Rayakan HUT IBI Ke 69, Hasyim Berharap Bidan Siwalima Tetap Solid

oleh -
oleh

Dobo, BeritaJar.com: Puskesmas Siwalima Kecamatan Pulau-Pulau Aru Kabupaten Kepulauan Aru merayakan Hari Ulang Tahun (HUT) Ikatan Bidan Indonesia (IBI) yang ke-69, Rabu (24/06/2020) kemarin.
Acara tersebut dilaksanakan dengan sederhana di kantor Puskesmas Siwalima yang melibatkan Kepala Puskesmas, KTU, Para Dokter, dan seluruh staf Puskesmas  Siwalima.
Pada kesempatan itu, Kepala Puskesmas (Kapus) Hadija Hasyim, SKM menyampaikan selamat hari ulang tahun kepada Ikatan Bidan Indonesia (IDI) yang ke 69 di Kabupaten Kepulauan Aru.
“Untuk para Bidan Jargaria yang luar biasa, spesial untuk para bidan hebat Puskesmas siwalima. Terima kasih atas pelayanan yang tulus tanpa kenal lelah yang bidan-bidan berikan kepada masayarakat,” ucap Kapus Hadija.
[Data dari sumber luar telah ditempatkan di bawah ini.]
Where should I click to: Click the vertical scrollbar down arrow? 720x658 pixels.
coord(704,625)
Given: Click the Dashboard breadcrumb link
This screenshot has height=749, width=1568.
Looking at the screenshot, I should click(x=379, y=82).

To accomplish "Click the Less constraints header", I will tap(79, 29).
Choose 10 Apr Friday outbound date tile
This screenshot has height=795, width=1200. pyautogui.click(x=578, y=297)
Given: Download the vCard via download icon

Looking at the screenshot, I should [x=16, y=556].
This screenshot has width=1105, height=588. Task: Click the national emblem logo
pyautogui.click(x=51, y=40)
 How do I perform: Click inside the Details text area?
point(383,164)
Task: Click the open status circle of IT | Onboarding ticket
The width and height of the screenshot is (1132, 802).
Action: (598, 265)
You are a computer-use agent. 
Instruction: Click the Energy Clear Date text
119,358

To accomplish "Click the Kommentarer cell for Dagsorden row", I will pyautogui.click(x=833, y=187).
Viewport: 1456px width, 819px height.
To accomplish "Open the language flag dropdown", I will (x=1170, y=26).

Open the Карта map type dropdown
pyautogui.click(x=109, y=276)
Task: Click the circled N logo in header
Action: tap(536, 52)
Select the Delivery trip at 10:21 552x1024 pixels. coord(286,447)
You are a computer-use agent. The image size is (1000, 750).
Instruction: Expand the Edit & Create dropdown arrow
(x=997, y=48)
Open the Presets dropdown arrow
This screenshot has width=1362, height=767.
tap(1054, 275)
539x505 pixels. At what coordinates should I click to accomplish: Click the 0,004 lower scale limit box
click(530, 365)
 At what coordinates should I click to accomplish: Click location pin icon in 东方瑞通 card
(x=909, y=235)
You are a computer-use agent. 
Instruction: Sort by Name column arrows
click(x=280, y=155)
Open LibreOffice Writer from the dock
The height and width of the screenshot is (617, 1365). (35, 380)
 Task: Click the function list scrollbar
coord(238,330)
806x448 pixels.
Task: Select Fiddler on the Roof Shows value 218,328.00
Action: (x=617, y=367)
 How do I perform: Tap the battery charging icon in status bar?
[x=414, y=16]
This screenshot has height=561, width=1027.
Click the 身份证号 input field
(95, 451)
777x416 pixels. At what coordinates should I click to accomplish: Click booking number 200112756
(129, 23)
Harapan Kapus Siwalima, pada hari ulang tahun IBI ini semoga para bidan tetap semangat mengedukasi dan mengajak para ibu-ibu agar tetap rajin melakukan kunjungan rutin di posyandu.
Selain itu lanjut dia, agar melakukan persalinan yang aman di fasilitas kesehatan sehingga dapat meningkatkan kualitas pelayanan serta kesehatan ibu dan anak.
“Semoga para bidan semakin solid, semakin semangat dalam memberikan pelayanan bagi masyarakat, dan jangan pernah lelah dalam melayani demi kesehatan Ibu dan Anak di Indonesia terutama Kabupaten Kepulauan Aru khususnya Kelurahan Siwalima,” katanya.
Dirinya juga menambahkan, tetap selalu melayani dengan sepenuh hati. “Salam sehat bagi kita semua,” tandas Kapus Siwalima.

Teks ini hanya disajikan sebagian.